If `p' is not already killed or exiting, the OOM reaper cannot reap
p->mm because p will crash if p->mm suddenly disappears. Therefore,
the OOM killer needs to send SIGKILL to somebody.
>
> : }
>
> And if no task is found to be sharing A's mm while not sharing A's
> thread group then fall through and decide to kill A. In which case the
> patch to return `true' is correct.
`A' is already killed or exiting, for it passed
if (!__task_will_free_mem(task))
return false;
test before the for_each_process(p) loop.
Although
if (atomic_read(&mm->mm_users) <= 1)
return true;
test was false as of atomic_read(), it is possible that `p'
releases its mm before reaching
if (!process_shares_mm(p, mm))
continue;
test. Therefore, it is possible that __task_will_free_mem(p) is
never called inside the for_each_process(p) loop. In that case,
task_will_free_mem(task) should return true, for it passed
if (!__task_will_free_mem(task))
return false;
test before the for_each_process(p) loop.

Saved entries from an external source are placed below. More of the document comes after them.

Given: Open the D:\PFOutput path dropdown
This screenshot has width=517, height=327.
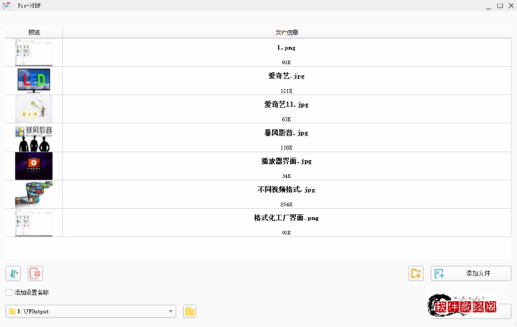Looking at the screenshot, I should [x=170, y=311].
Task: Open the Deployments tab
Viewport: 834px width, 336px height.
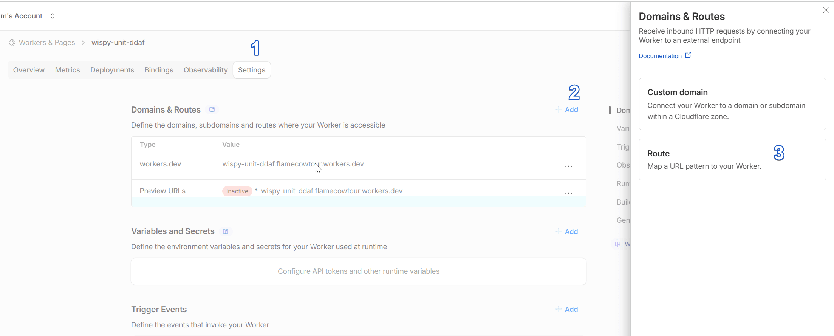Action: click(x=112, y=70)
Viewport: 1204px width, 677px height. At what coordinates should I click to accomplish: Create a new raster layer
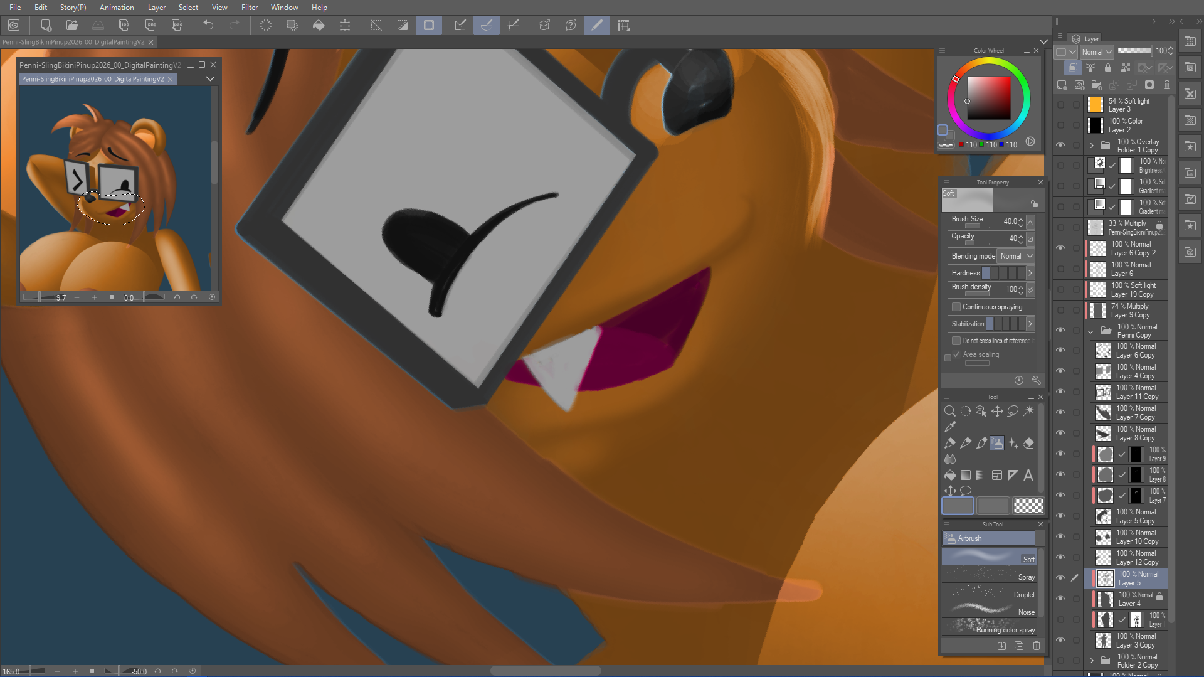coord(1062,85)
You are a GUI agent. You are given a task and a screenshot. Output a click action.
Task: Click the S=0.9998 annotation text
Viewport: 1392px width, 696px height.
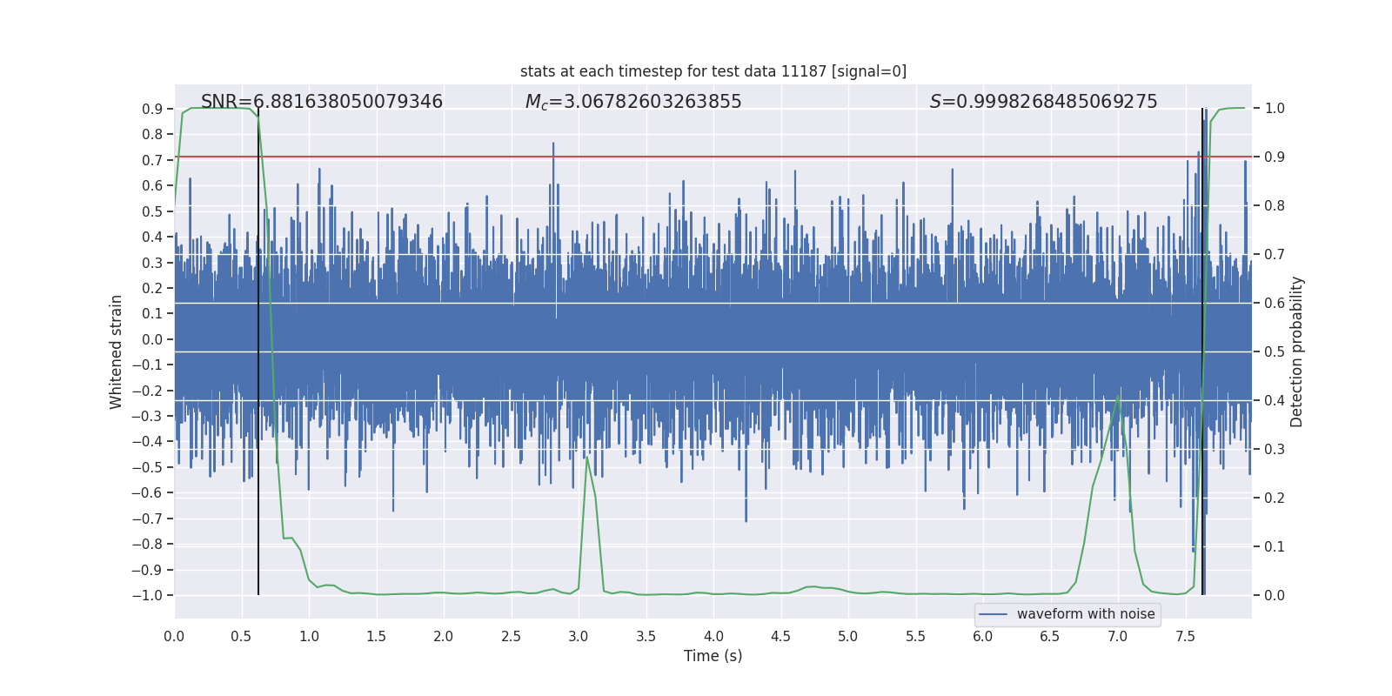1043,102
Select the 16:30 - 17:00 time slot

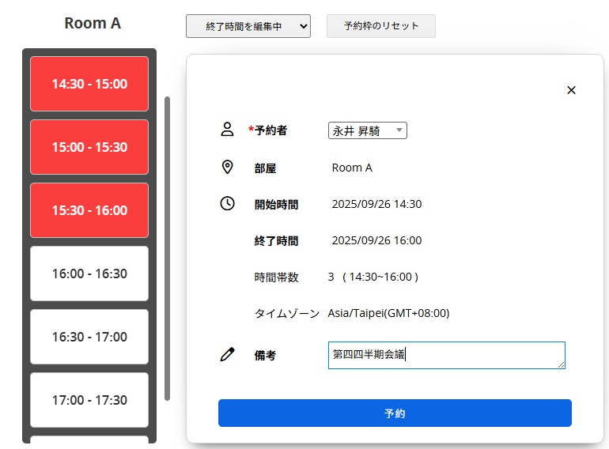click(x=89, y=337)
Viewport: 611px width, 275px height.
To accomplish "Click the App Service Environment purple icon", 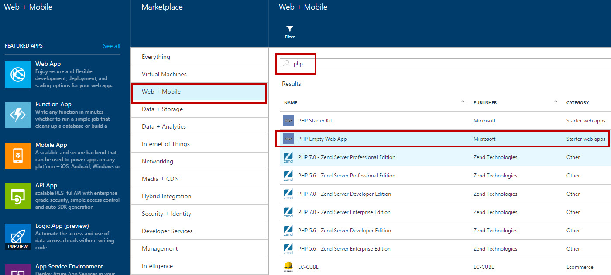I will [18, 269].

It is possible that `p' and `A' are the same thread group because
`A' (which can be "current") is not always a thread group leader.
If there is no external process sharing A's mm,
if (!process_shares_mm(p, mm))
continue;
test is true for all processes except the process for `A', and
if (same_thread_group(task, p))
continue;
test is true for the process for `A'. Therefore, it is possible that
__task_will_free_mem(p) is never called inside the for_each_process(p)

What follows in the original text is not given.